_Exercise requirements_
Extract every line of the data that contains the string "Lead".

_Information provided_

======

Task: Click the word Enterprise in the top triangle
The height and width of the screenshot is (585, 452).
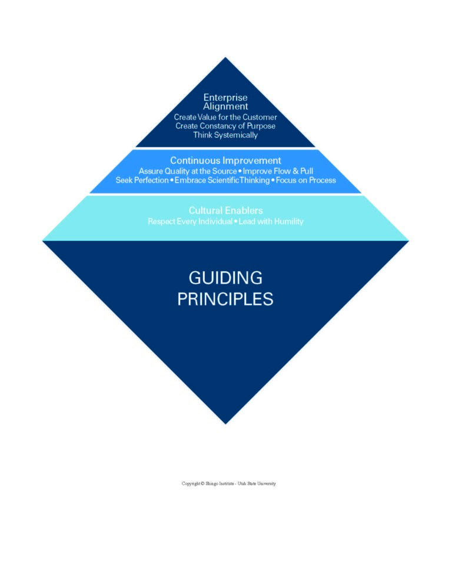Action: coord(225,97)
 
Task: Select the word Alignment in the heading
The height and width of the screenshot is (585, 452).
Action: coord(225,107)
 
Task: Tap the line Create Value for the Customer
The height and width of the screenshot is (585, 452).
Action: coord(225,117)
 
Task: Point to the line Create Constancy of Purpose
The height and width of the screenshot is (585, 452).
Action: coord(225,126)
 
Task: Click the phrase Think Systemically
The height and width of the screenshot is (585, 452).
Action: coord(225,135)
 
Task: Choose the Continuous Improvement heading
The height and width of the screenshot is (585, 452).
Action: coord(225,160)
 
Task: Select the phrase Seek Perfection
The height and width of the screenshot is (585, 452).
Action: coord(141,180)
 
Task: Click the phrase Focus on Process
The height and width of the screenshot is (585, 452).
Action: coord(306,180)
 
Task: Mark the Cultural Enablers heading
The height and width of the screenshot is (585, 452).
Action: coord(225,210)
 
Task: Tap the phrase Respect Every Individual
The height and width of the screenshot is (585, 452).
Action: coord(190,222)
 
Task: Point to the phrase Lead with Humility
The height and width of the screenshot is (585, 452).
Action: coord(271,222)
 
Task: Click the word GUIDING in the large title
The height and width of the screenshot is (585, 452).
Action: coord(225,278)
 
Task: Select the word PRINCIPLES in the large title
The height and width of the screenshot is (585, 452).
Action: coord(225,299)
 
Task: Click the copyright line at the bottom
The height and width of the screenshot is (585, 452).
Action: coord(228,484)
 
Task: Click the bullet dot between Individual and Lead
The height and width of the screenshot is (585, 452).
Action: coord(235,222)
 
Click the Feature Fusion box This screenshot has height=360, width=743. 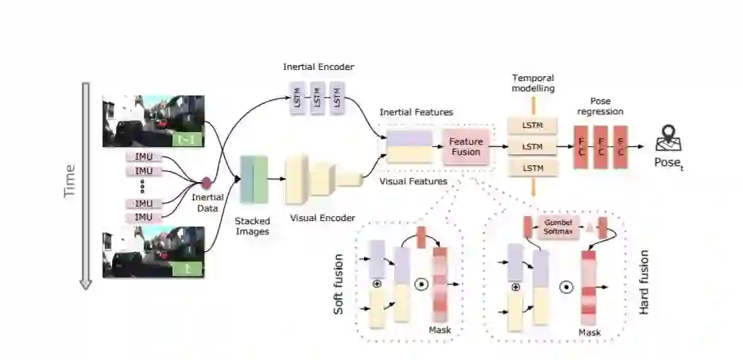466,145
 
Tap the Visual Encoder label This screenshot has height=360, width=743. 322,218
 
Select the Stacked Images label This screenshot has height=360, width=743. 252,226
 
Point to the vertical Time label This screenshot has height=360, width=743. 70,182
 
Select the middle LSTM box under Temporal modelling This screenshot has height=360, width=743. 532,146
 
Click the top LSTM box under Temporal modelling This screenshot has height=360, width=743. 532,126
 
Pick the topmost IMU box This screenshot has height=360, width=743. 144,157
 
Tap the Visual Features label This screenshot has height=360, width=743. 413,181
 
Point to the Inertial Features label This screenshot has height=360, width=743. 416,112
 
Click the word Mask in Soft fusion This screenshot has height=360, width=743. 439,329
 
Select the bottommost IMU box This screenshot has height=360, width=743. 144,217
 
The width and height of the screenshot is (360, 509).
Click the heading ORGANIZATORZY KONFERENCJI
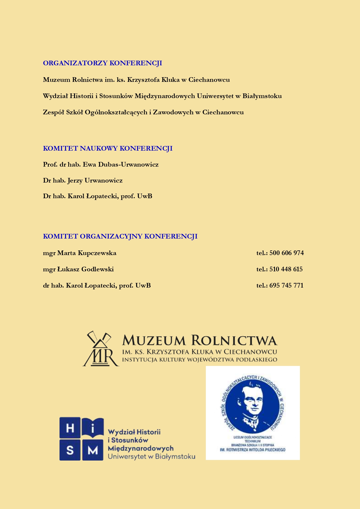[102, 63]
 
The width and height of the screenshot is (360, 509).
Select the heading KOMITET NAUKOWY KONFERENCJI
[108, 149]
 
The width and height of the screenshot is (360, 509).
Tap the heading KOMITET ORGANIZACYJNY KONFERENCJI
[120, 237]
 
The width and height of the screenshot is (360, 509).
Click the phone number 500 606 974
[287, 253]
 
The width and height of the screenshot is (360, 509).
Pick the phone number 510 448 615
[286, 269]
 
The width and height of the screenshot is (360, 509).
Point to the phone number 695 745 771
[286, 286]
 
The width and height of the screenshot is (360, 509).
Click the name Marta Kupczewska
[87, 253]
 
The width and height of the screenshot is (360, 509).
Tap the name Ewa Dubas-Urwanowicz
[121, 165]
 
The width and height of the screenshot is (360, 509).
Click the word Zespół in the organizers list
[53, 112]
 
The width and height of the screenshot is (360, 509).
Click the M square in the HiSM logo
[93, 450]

======

_Response to the task_
Task: Point to the phrase Lead with Humility
Task: Click the bullet dot between Individual and Lead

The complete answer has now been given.